Given entries ->

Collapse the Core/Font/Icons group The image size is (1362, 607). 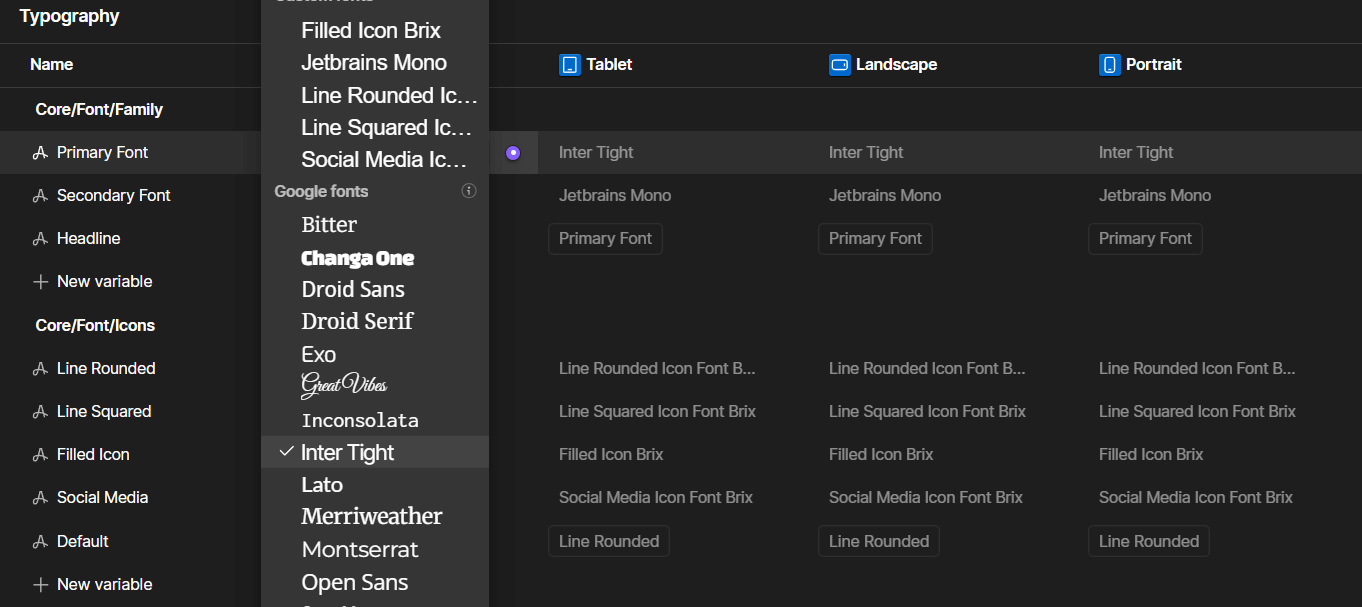(94, 325)
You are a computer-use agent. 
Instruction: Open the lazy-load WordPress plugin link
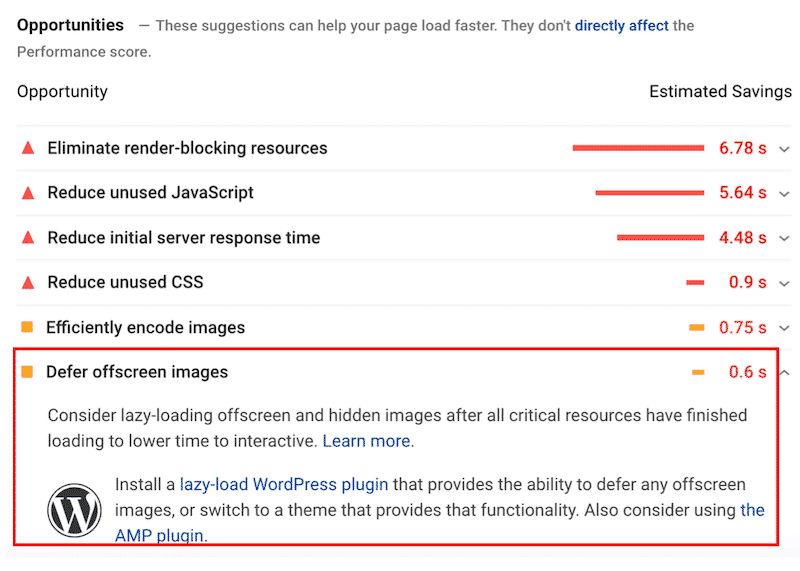[283, 484]
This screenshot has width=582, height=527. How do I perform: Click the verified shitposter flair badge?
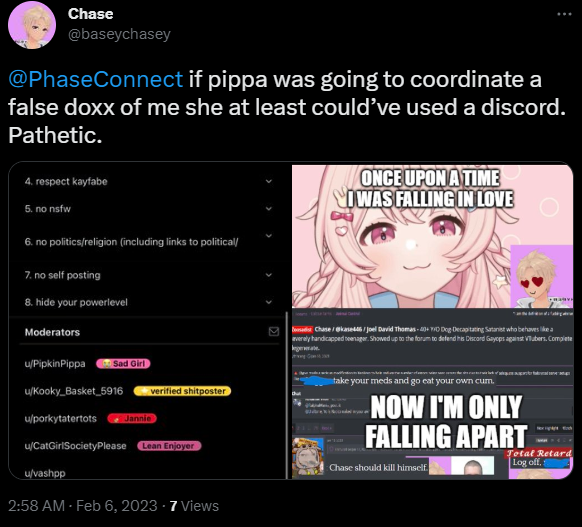tap(182, 391)
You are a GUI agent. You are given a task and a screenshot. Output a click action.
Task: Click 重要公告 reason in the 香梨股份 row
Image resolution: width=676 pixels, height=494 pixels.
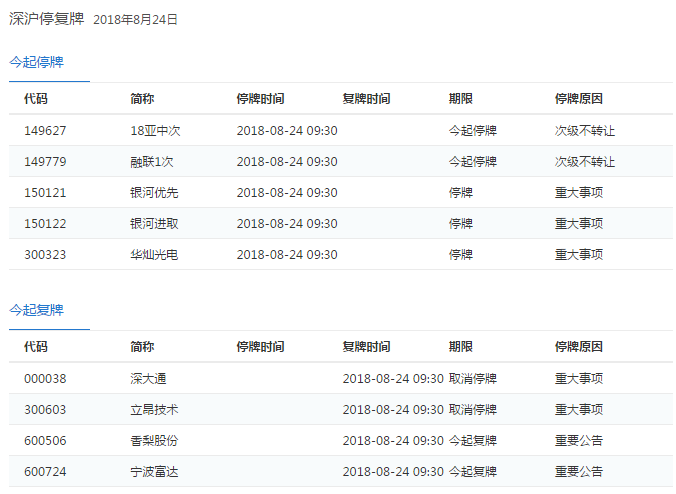(579, 441)
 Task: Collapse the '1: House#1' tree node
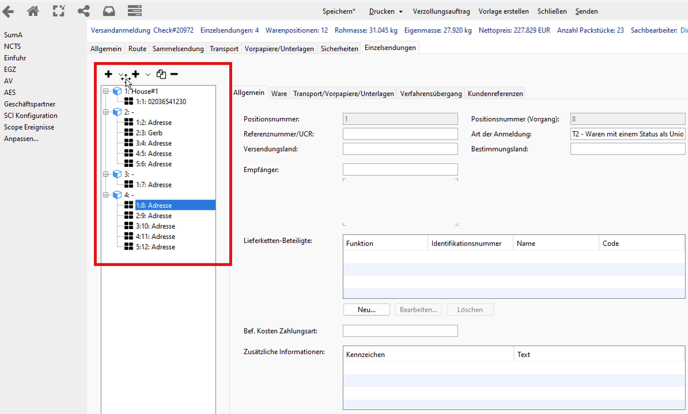coord(106,91)
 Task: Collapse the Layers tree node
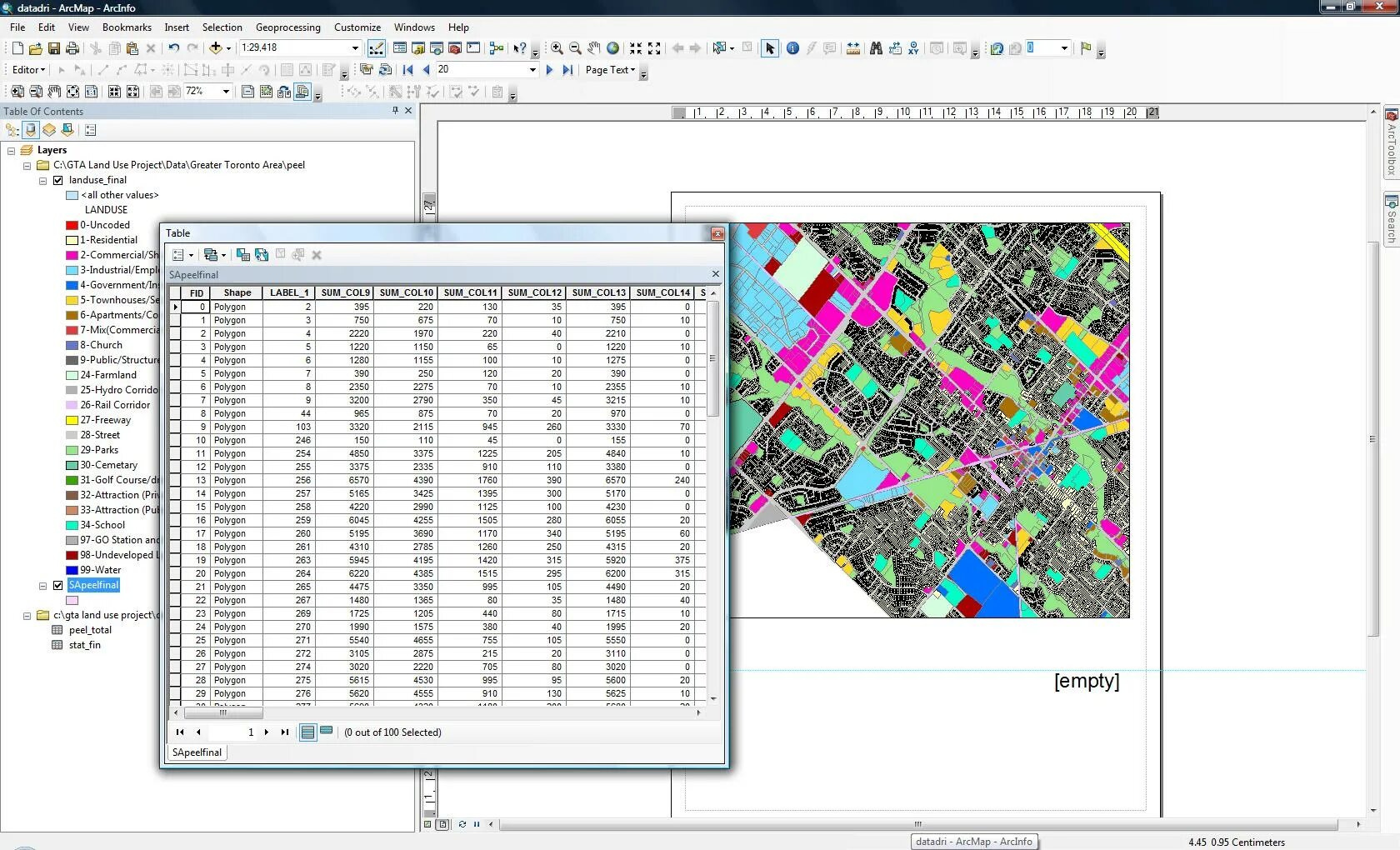12,151
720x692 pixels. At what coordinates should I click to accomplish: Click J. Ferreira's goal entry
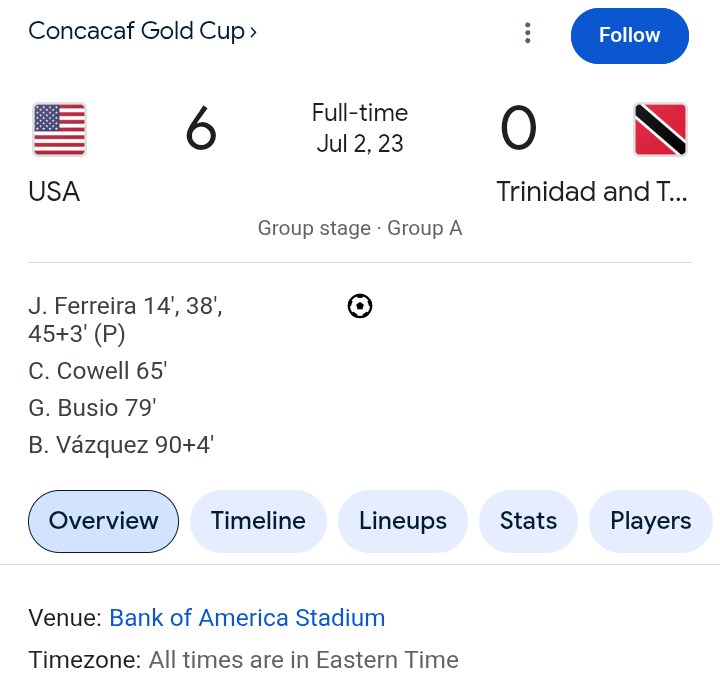[125, 320]
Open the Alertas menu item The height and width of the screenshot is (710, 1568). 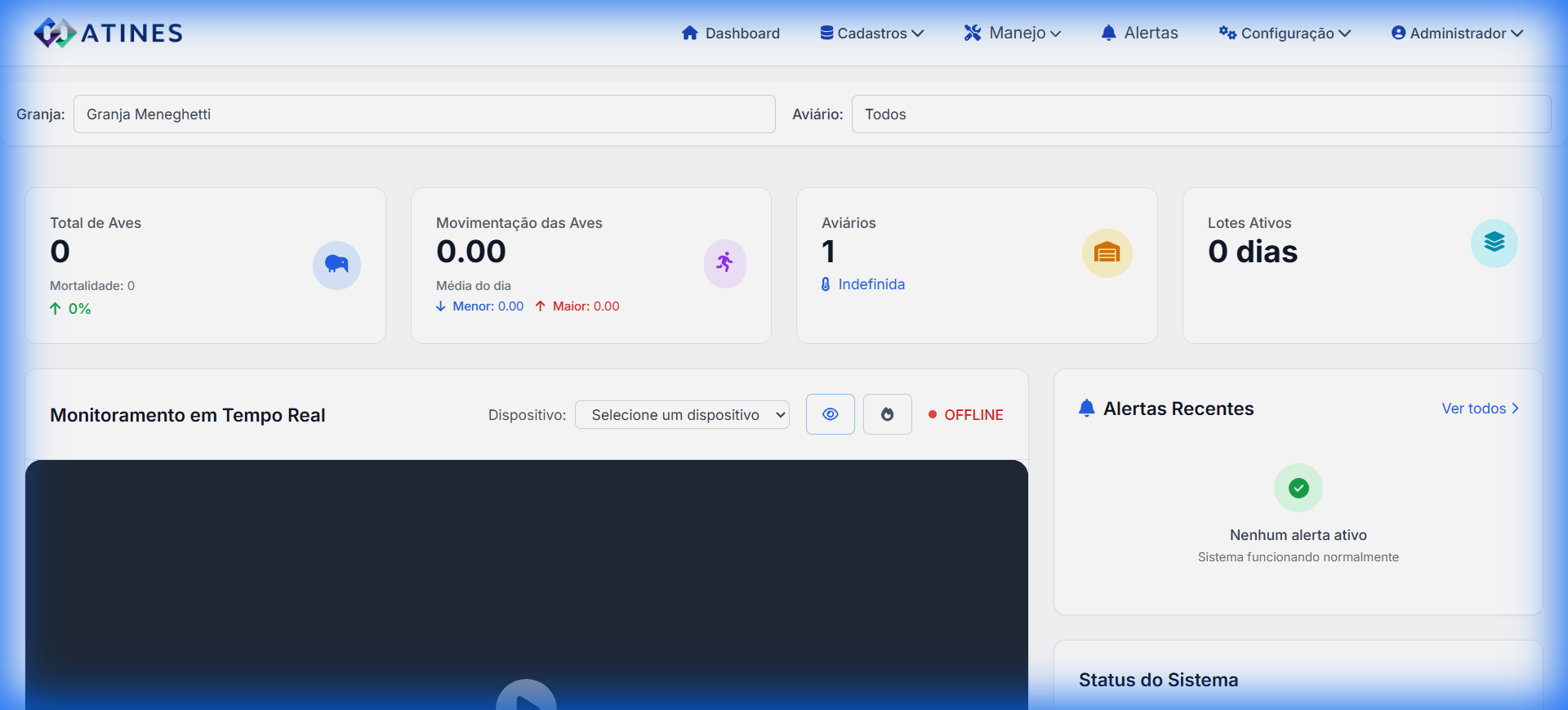pos(1139,33)
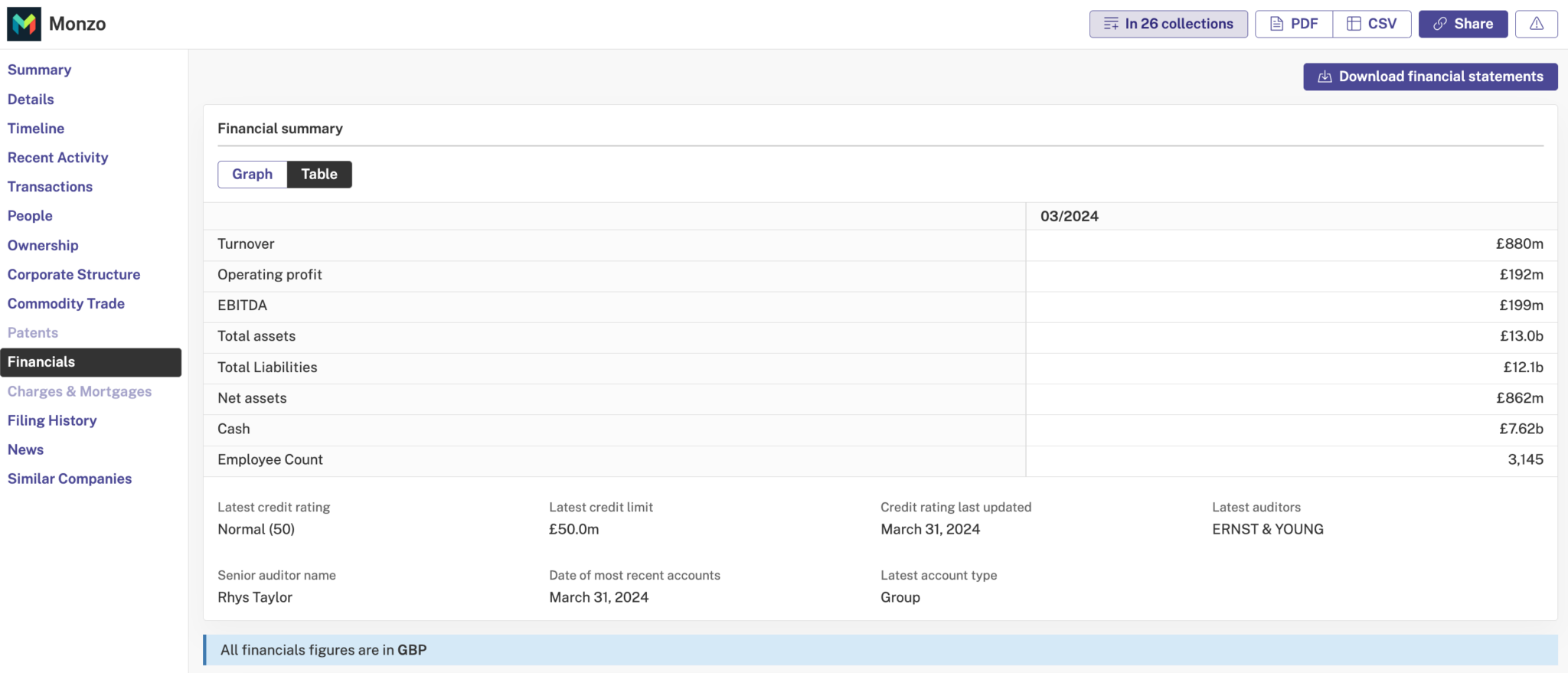
Task: Export the data as CSV
Action: [1371, 25]
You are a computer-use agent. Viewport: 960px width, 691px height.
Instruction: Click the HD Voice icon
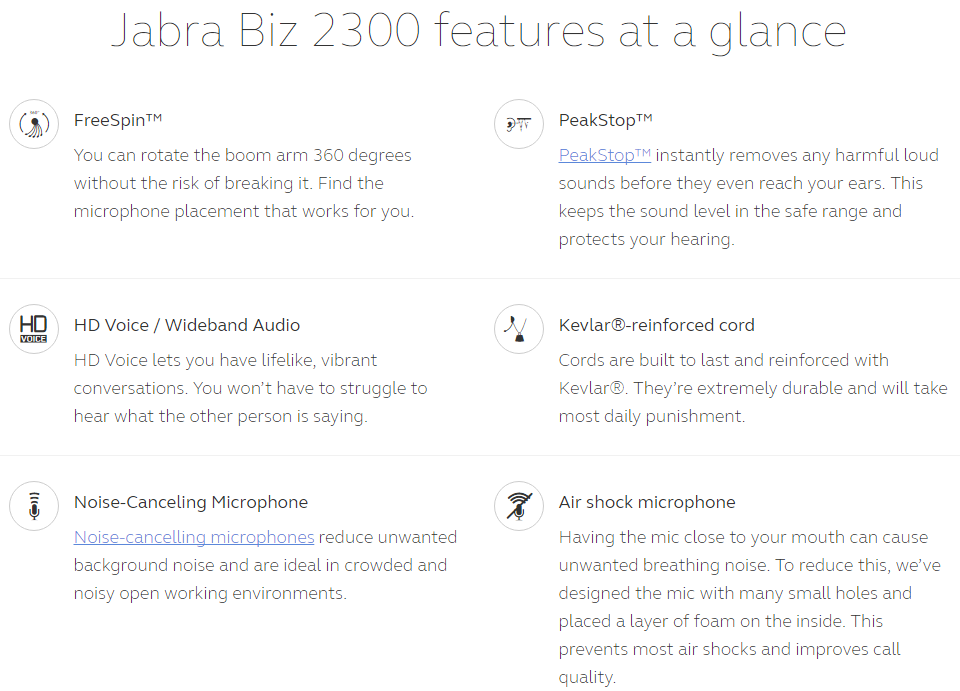[34, 329]
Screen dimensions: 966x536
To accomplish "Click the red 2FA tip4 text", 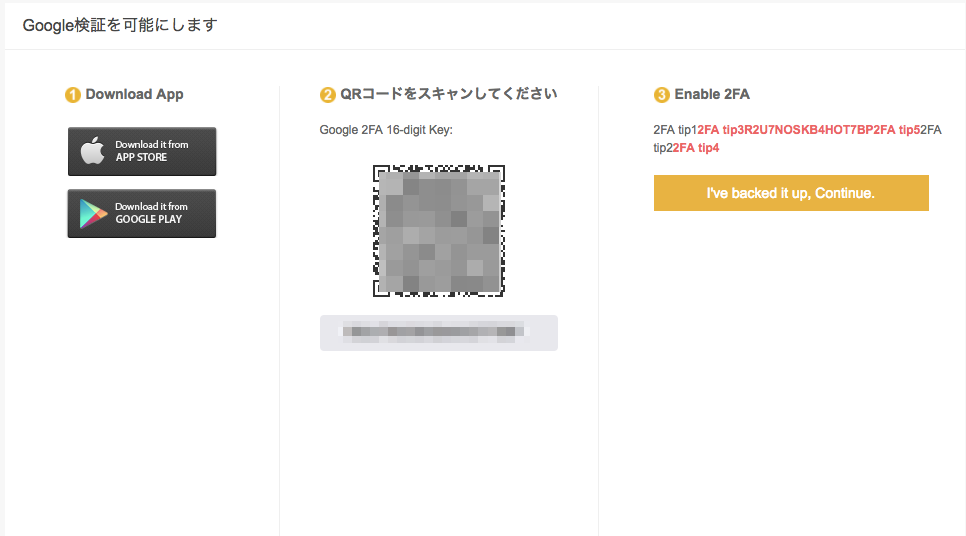I will click(x=696, y=148).
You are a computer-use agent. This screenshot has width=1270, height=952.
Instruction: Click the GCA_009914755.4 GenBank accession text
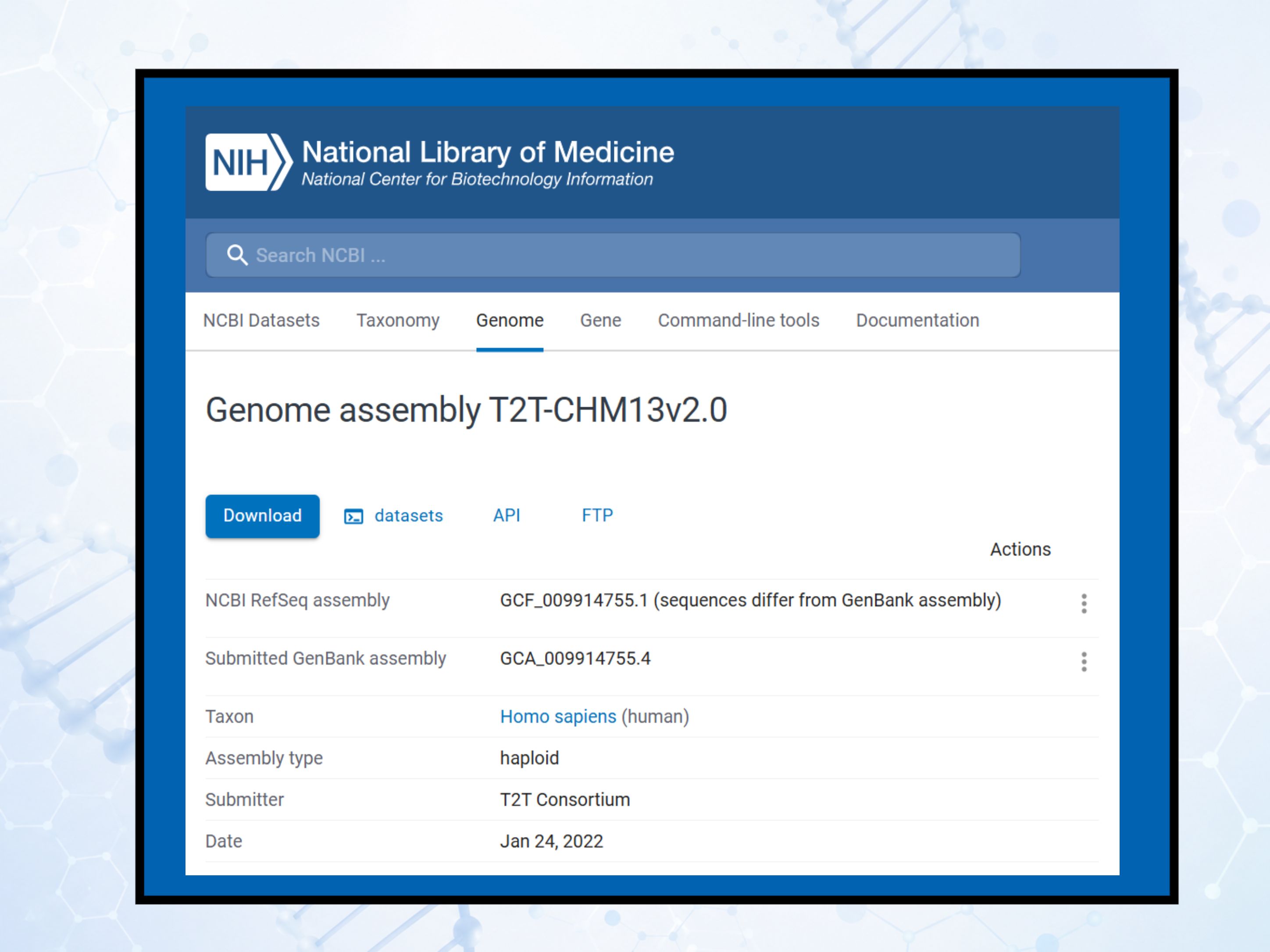pos(575,658)
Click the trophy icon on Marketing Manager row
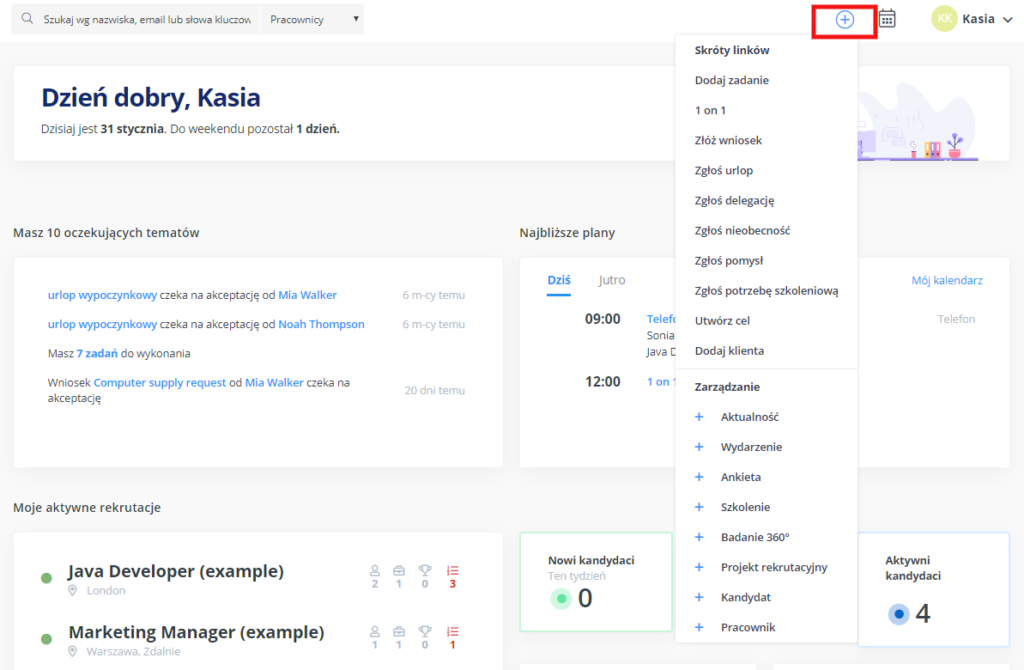1024x670 pixels. point(426,632)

Problem statement -> From the listing above, return every line that contains the word "computer".

Problem solution ->
You are a computer-use agent. 
You are a computer-use agent. Viewport: 960px width, 691px height.
You are a computer-use agent. This screenshot has width=1270, height=952.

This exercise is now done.